RECORDS SUPPLIED:
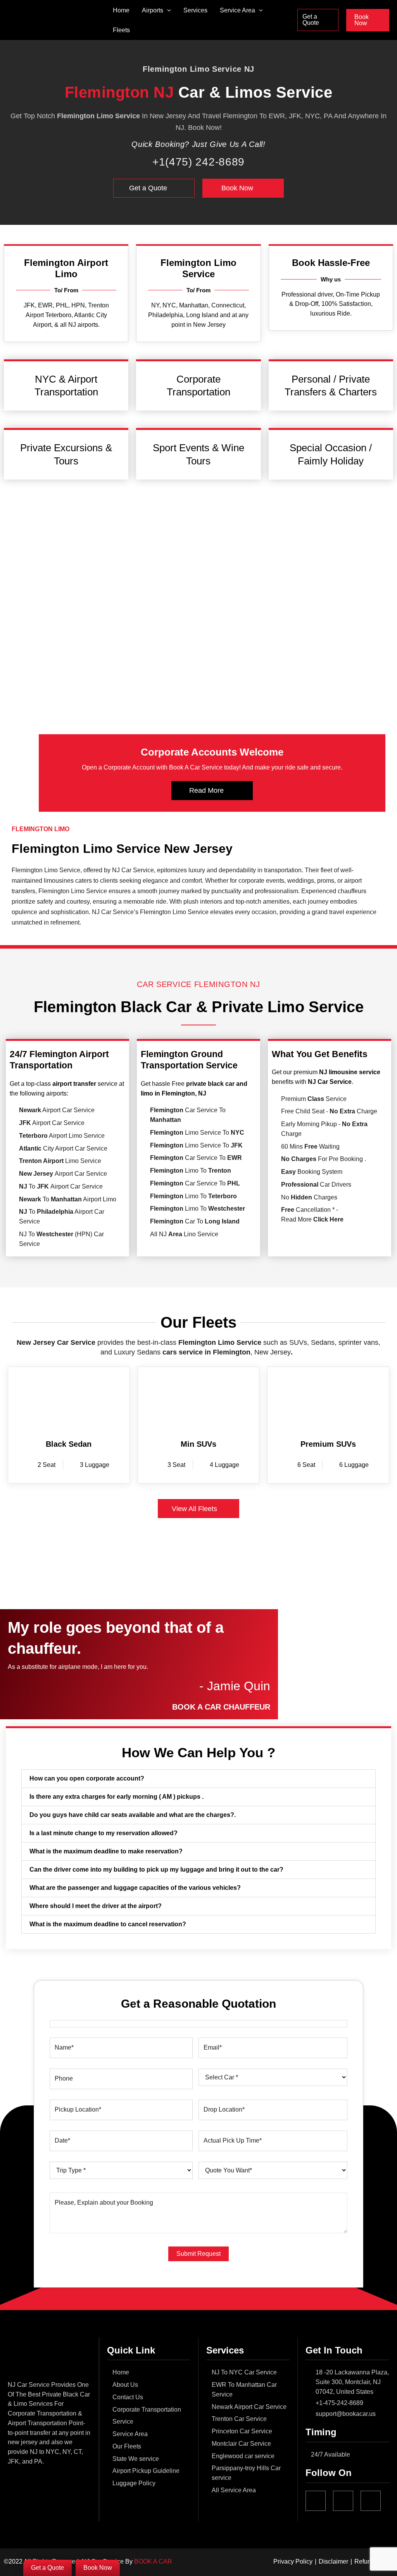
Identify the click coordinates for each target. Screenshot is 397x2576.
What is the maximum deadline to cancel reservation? (107, 1924)
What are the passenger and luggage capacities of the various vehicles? (135, 1887)
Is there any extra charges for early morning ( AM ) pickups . (116, 1796)
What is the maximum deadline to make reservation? (106, 1851)
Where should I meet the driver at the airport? (95, 1906)
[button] (167, 10)
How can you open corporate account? (86, 1778)
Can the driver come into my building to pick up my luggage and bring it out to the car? (156, 1869)
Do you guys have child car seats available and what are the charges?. (132, 1815)
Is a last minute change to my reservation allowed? (103, 1833)
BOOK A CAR (153, 2561)
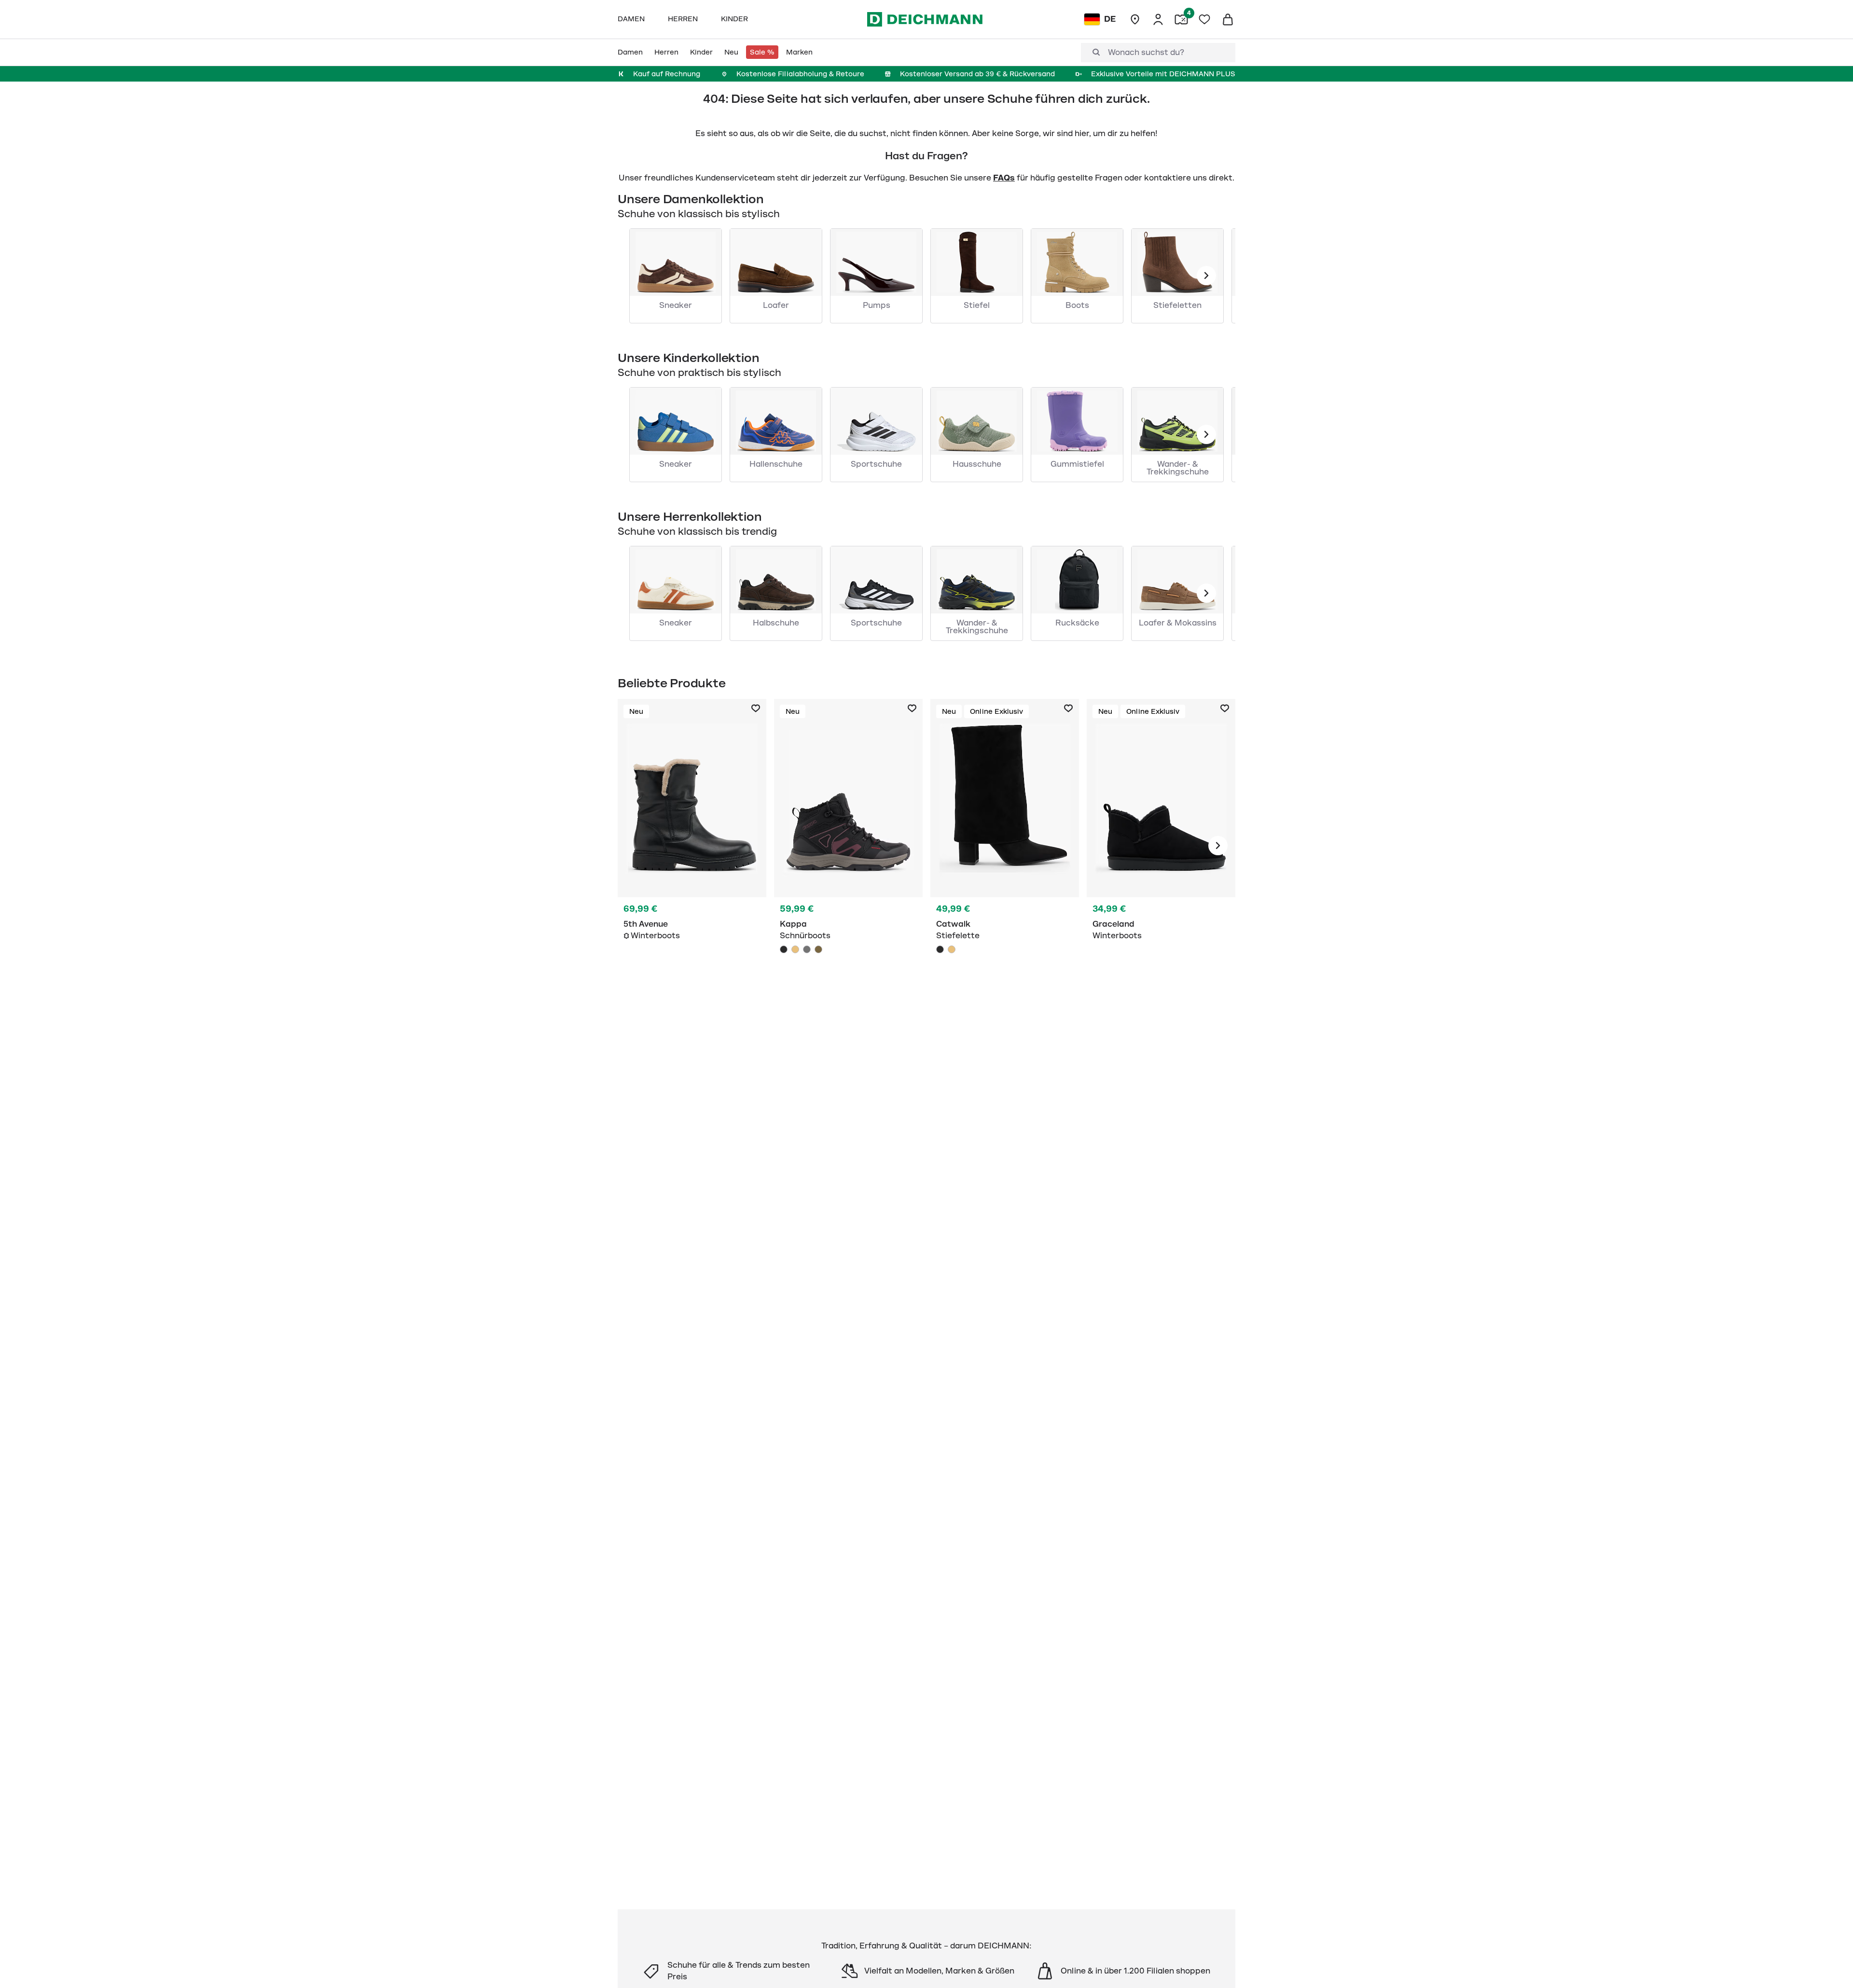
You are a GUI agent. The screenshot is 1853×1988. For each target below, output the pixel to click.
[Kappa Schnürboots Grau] (806, 949)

EXERCISE BRIEF: Leave the images aside and transcribe all entries exactly.

OUTPUT FOR THIS EXERCISE:
Identify the click coordinates for each target. Screenshot is 397x2576.
What is the maximum deadline to cancel reservation? (107, 1924)
What are the passenger and luggage capacities of the various vehicles? (135, 1887)
Is there any extra charges for early morning ( AM ) pickups . (116, 1796)
What is the maximum deadline to make reservation? (106, 1851)
Where should I meet the driver at the airport? (95, 1906)
[button] (167, 10)
How can you open corporate account? (86, 1778)
Can the driver come into my building to pick up my luggage and bring it out to the car? (156, 1869)
Do you guys have child car seats available and what are the charges?. (132, 1815)
Is a last minute change to my reservation allowed? (103, 1833)
BOOK A CAR (153, 2561)
You are a GUI agent. The screenshot is 1853×1988. For each target below, output the pixel to click.
[Kappa Schnürboots Grau] (806, 949)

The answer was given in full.